* TASK TO CARRY OUT *
Give the rows from the line with "folder in tree" up to and including the line with "The width and height of the screenshot is (897, 947)." as a JSON list of strings, one string per line, leaving out blank lines.

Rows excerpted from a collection
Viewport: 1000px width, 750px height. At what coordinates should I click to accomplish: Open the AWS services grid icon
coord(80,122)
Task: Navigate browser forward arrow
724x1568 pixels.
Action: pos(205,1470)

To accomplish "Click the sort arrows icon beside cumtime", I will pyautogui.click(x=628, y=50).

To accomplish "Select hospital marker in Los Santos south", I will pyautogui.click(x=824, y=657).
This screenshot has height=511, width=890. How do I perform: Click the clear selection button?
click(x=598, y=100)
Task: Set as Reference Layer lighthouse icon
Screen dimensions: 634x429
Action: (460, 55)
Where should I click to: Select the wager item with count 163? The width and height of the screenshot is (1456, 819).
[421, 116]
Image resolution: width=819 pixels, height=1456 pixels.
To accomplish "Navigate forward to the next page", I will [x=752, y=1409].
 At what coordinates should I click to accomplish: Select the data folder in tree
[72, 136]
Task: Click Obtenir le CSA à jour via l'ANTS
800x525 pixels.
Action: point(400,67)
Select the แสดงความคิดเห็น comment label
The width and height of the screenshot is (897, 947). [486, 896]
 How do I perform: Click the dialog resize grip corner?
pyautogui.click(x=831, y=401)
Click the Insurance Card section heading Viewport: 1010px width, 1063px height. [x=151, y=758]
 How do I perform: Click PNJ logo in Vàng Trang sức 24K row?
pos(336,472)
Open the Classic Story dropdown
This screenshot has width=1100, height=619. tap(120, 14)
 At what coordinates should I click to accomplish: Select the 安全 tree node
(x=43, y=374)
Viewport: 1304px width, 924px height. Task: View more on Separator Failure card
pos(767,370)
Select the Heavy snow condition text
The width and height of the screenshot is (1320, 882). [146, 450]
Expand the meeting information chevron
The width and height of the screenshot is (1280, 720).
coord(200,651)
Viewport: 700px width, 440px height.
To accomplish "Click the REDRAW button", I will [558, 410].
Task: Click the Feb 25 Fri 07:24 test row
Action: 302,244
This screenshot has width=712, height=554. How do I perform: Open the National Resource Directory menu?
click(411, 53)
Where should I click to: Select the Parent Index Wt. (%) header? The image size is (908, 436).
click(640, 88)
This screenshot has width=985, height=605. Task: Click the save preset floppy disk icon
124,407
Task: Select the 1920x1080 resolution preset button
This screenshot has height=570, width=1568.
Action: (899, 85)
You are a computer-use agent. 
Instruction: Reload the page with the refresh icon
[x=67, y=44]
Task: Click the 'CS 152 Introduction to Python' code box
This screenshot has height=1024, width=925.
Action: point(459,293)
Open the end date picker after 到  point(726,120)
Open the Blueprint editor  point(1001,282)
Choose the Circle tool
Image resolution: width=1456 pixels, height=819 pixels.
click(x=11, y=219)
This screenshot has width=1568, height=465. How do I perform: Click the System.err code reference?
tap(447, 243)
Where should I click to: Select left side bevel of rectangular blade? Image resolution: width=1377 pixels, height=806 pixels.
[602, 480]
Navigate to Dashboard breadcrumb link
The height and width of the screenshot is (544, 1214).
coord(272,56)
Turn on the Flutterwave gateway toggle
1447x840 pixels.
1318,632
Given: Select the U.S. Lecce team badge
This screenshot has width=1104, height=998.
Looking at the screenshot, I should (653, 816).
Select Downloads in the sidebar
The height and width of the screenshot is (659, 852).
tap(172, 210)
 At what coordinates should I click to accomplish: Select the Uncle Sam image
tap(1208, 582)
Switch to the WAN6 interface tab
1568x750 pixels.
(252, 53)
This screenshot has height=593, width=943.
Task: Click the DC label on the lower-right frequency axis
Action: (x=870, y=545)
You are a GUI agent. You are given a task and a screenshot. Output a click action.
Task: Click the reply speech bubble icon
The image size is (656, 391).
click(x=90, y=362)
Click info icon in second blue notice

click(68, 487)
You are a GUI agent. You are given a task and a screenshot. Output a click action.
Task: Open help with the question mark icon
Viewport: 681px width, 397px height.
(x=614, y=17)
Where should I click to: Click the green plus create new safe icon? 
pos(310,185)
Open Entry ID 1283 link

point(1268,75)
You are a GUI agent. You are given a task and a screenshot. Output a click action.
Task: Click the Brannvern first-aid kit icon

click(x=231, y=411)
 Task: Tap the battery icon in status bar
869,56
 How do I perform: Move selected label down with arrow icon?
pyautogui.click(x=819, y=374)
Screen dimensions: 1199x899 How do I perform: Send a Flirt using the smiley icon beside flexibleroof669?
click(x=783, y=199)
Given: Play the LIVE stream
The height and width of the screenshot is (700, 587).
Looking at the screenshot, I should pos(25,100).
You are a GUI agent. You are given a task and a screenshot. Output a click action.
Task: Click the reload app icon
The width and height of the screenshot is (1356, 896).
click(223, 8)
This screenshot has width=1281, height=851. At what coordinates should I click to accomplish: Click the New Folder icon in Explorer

* FULL OUTPUT *
[
  " At what coordinates should I click to accomplish: Select the data folder in tree",
  "[72, 136]",
  "Task: Click Obtenir le CSA à jour via l'ANTS",
  "800x525 pixels.",
  "Action: point(400,67)",
  "Select the แสดงความคิดเห็น comment label",
  "The width and height of the screenshot is (897, 947). [486, 896]"
]